Fast forward to the last decade and a half. The Obama Administration opted to redefine “gainful employment” by analyzing the abilities of for-profit and some community college degree program and certificate graduates to repay their student loans. Claiming that they had no ability to address “gainful employment” to include traditional non-profit institutions, the Obama Administration developed the College Scorecard to shed more transparency on earnings of graduates of four-year degrees at institutions who borrowed federal loans compared to the median loan balances for graduates of those degree programs. The Scorecard does not include data from students who do not borrow because Congress has not allowed the Department of Education to collect and publish student data on all students.
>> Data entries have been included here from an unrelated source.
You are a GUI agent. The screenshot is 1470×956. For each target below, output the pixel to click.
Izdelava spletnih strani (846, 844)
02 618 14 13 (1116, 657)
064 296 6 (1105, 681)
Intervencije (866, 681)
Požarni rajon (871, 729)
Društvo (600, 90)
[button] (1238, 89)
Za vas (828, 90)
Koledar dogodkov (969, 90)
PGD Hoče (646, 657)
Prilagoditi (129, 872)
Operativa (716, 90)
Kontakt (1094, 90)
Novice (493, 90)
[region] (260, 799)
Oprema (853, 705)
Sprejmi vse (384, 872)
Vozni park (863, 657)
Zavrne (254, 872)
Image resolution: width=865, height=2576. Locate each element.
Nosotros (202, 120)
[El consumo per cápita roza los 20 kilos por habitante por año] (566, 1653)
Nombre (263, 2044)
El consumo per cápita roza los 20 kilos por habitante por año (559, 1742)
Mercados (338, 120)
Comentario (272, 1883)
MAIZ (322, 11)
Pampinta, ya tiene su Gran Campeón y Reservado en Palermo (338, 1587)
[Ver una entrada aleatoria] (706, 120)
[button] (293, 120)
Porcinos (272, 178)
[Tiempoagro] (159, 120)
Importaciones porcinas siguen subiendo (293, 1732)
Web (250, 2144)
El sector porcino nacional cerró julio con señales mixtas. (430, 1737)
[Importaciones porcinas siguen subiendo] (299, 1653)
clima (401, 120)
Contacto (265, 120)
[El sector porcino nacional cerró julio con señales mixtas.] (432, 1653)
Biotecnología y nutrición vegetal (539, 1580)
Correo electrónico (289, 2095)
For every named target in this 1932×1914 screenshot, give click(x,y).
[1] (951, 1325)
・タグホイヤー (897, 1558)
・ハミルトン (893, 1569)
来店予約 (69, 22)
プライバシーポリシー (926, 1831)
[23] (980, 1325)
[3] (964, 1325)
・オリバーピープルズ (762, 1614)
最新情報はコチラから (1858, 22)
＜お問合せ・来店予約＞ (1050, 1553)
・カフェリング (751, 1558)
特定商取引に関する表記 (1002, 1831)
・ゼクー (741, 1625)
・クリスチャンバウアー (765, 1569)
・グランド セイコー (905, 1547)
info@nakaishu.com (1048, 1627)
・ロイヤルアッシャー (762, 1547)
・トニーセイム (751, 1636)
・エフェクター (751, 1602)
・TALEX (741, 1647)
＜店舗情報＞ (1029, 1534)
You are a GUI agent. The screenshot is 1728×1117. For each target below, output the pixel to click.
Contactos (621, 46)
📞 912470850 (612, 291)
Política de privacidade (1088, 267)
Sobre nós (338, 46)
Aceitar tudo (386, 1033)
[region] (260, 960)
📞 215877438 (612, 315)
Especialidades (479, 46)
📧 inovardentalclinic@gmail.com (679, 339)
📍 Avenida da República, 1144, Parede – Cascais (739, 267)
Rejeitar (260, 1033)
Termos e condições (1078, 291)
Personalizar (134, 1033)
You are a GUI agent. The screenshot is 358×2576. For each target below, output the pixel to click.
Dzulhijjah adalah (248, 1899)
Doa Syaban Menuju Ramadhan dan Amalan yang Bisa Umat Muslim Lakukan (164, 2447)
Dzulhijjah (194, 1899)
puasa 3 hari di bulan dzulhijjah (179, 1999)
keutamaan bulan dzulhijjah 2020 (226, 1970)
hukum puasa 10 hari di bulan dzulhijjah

The College Scorecard provides previously unpublished earnings and borrowings data available to researchers and the public. Georgetown University’s Center on Education and the Workforce published the first College ROI calculations in 2019. In 2021, the Wall Street Journal published a series of articles about debt incurred by graduate students. Both products utilized College Scorecard data. There have been other initiatives as well.

Following up on his campaign promise, President Biden forgave billions of dollars of student loans through the Borrower Defense program and has proposed forgiving nearly half a trillion dollars more. The latter recommendation is awaiting a Supreme Court decision on its legality.

In addition to proposing student loan forgiveness, the Biden Administration has also proposed changing the payment terms for income-driven repayment plans that would reduce minimally required payments and increase the percentage of student loans forgiven under those plans after 20 years.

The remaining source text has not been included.